Avantages de l’analyse avec micro-IDent® & micro-IDent®plus

Aujourd’hui, avec l’augmentation des résistances aux antibiotiques, l’usage de ces médicaments importants doit être rationnel et confirmé par un diagnostic. Il existe cependant d’autres raisons qui justifient l’analyse microbiologique.

Le résultat du test permet un traitement sur mesure efficace

Avec les examens cliniques, le résultat de l’analyse microbiologique fournit au dentiste un tableau complet de l’état du parodonte. Sur cette base, il peut à présent planifier le traitement et cibler les besoins du patient en adaptant les différentes étapes.

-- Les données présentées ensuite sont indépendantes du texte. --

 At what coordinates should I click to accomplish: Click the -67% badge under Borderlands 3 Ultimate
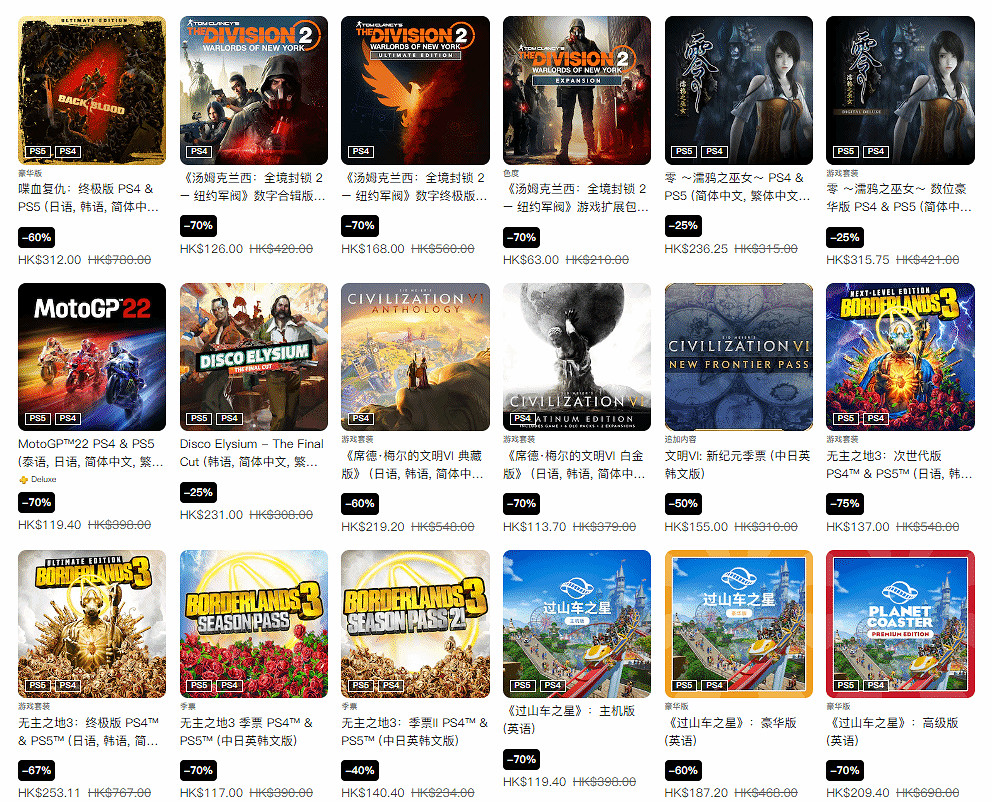[x=37, y=770]
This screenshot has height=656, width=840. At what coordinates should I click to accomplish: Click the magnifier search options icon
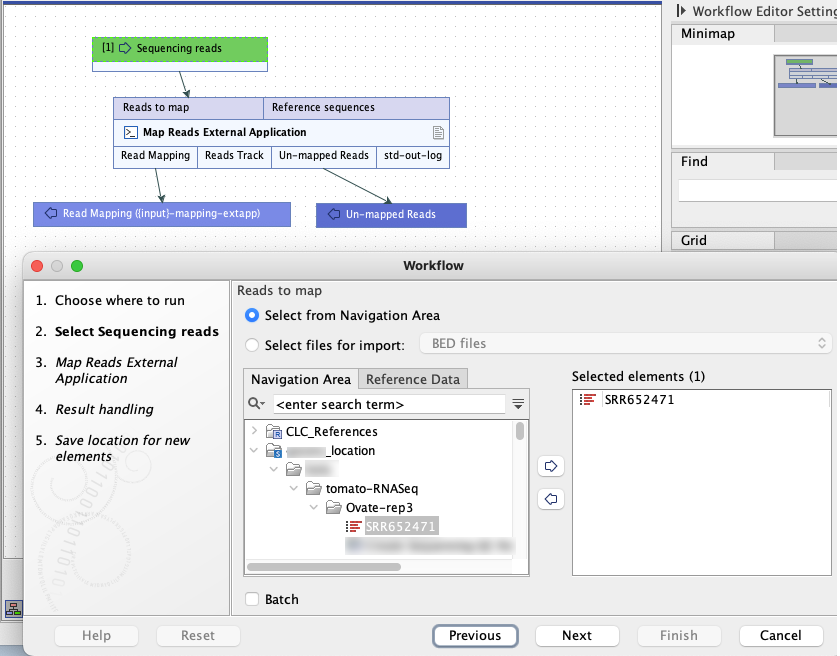pyautogui.click(x=252, y=403)
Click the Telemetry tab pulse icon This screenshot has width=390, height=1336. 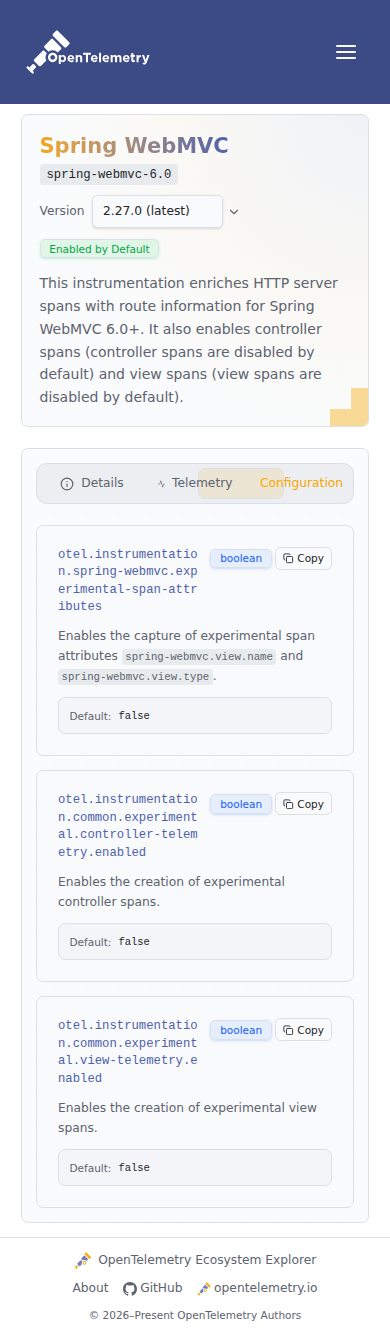coord(162,483)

Ainsi, la lutte contre la parodontite plus ciblée et plus facile à remporter.

Aide à la décision pour ou contre une antibiothérapie adjuvante

Les informations obtenues avec les analyses permettent de déterminer si un traitement purement mécanique est suffisant pour maîtriser l’infection ou si des bactéries sont présentes – ce qui rend une antibiothérapie adjuvante nécessaire.

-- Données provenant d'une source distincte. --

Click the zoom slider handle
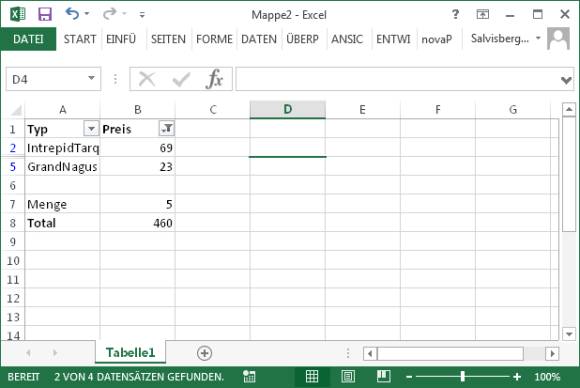 tap(463, 377)
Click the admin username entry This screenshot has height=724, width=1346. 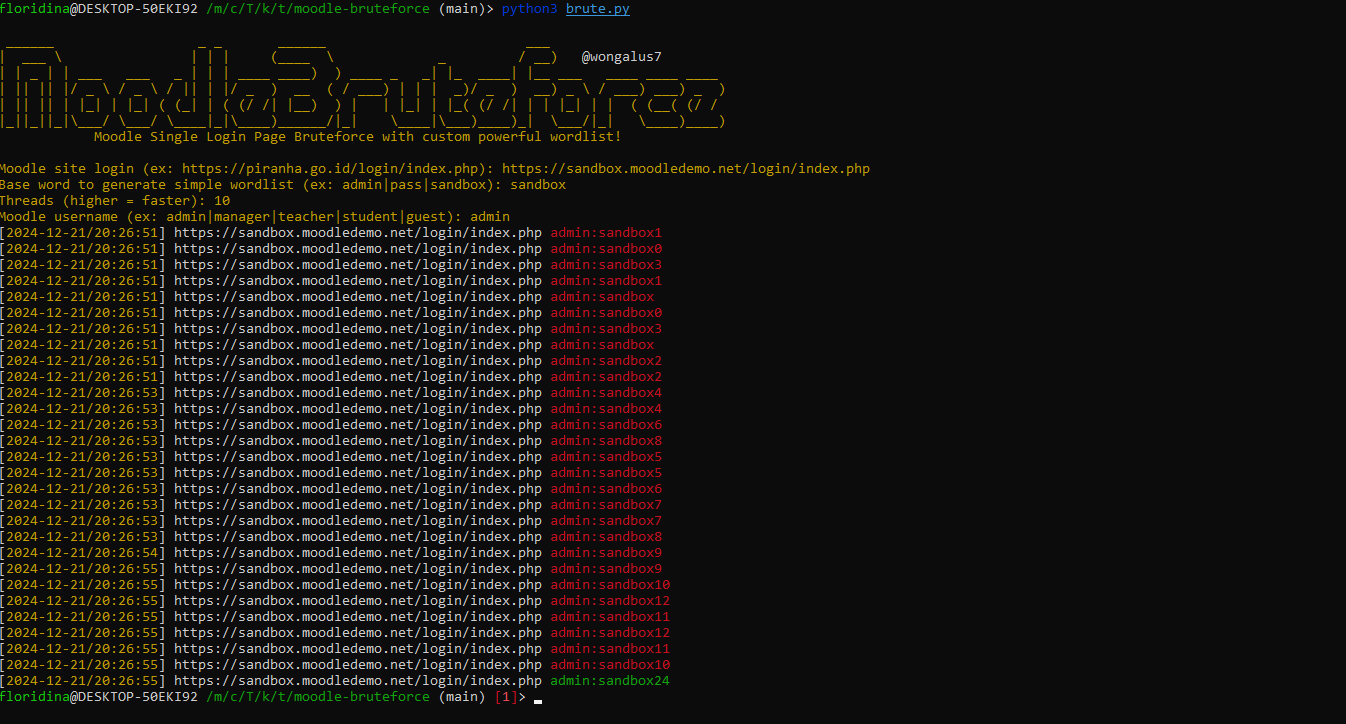click(x=489, y=216)
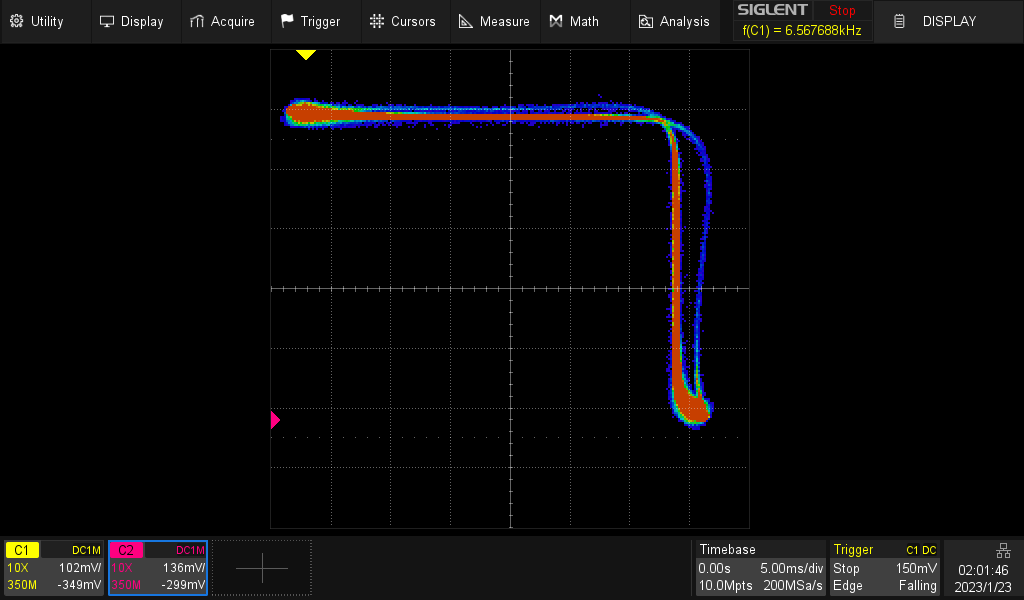Open the Math menu

pos(574,21)
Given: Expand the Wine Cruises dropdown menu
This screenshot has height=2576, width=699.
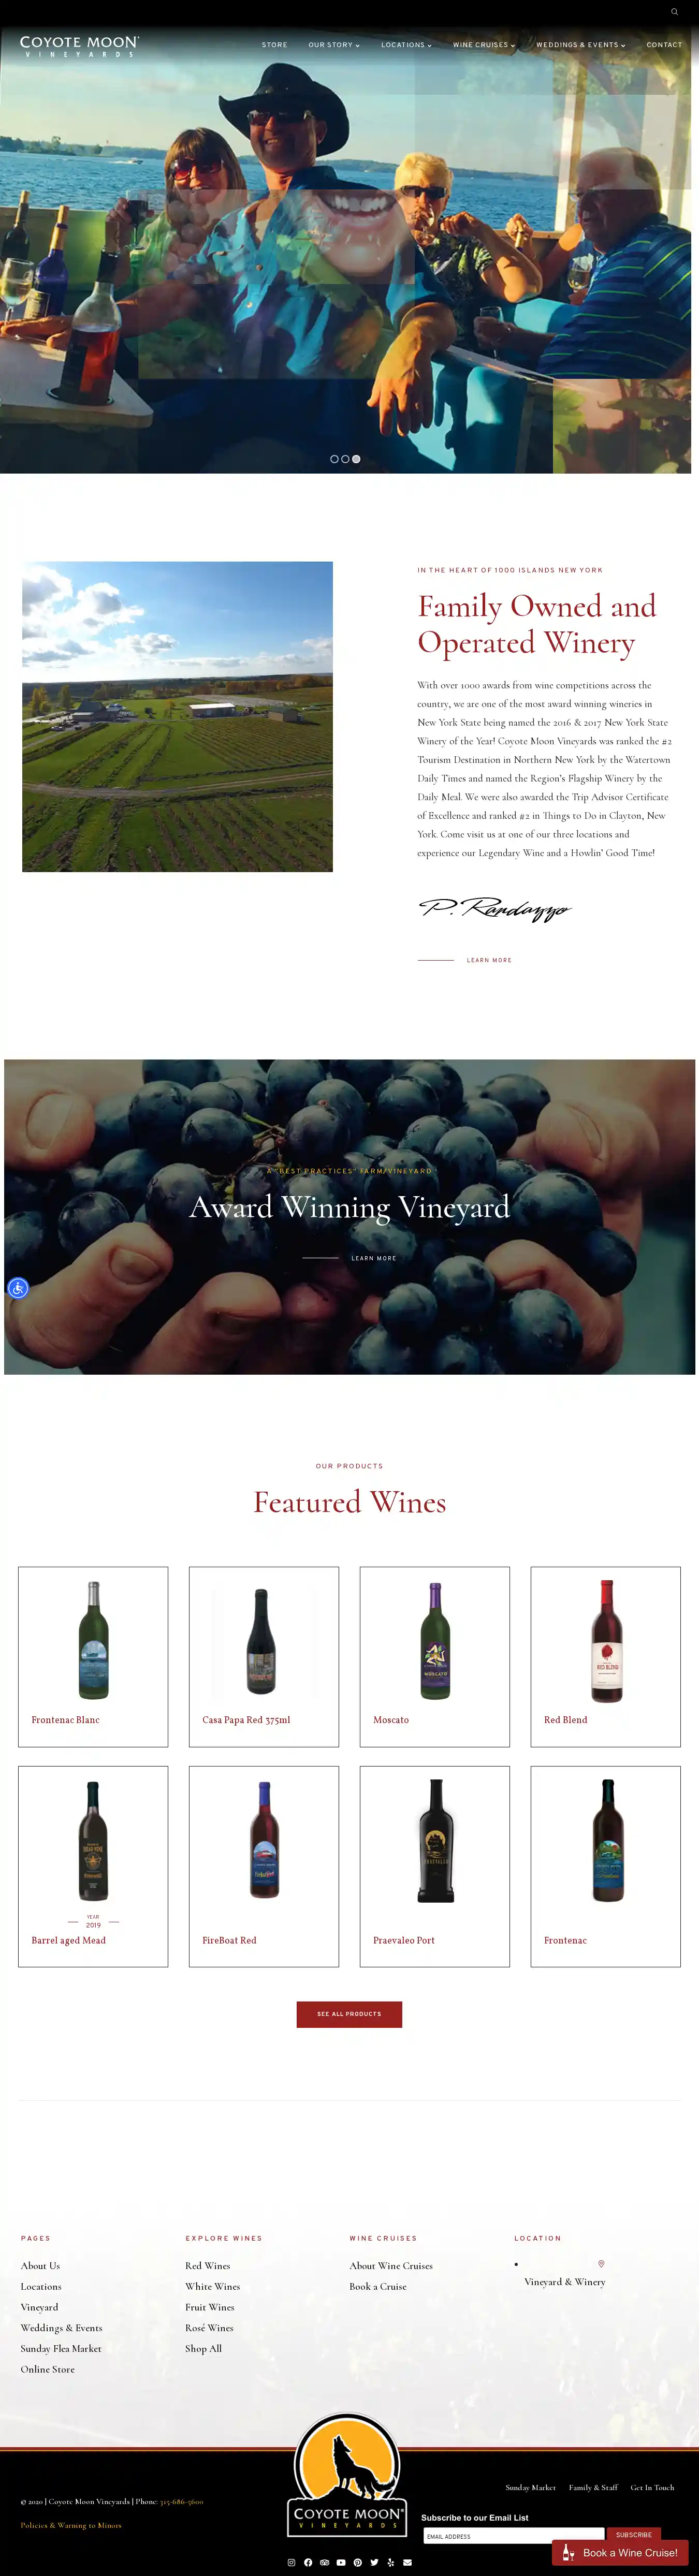Looking at the screenshot, I should click(484, 45).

Choix du principe actif optimal

Il est incontournable de connaître le spectre d’agents pathogènes pour choisir l’antibiotique capable de réduire individuellement et efficacement les bactéries parodontopathogènes, tout en ménageant autant que possible la flore bénéfique.

Éviter les surtraitements ou sous-traitements

Dans certains cabinets, il est courant dans le cadre du traitement de la parodontite de prescrire aveuglément le « Cocktail de Winkelhoff ». Si le spectre de germes n’est pas identifié, une telle prescription peut se traduire pourtant pour de nombreux patients par un surtraitement, dans la mesure où un antibiotique avec un seul principe actif serait suffisant. Selon une estimation statistique de quelque 170 000 échantillons de patients (micro-IDent®, Hain Lifescience, Nehren), un traitement combiné avec le « Cocktail de Winkelhoff » n’est en effet indiqué que dans 23,67 % des cas étudiés. Pour la majeure partie des patients, à savoir 68,59 %, un traitement adjuvant à la métronidazole aurait été optimal. Dans d’autres cas, le praticien décide éventuellement de ne pas recourir aux antibiotiques, bien que leur usage soit vivement recommandé. Une analyse microbiologique avec micro-IDent® ou micro-IDent®plus permet d’éviter ce type d’erreurs et constitue par conséquent un outil précieux de décision pour la planification réussie du traitement.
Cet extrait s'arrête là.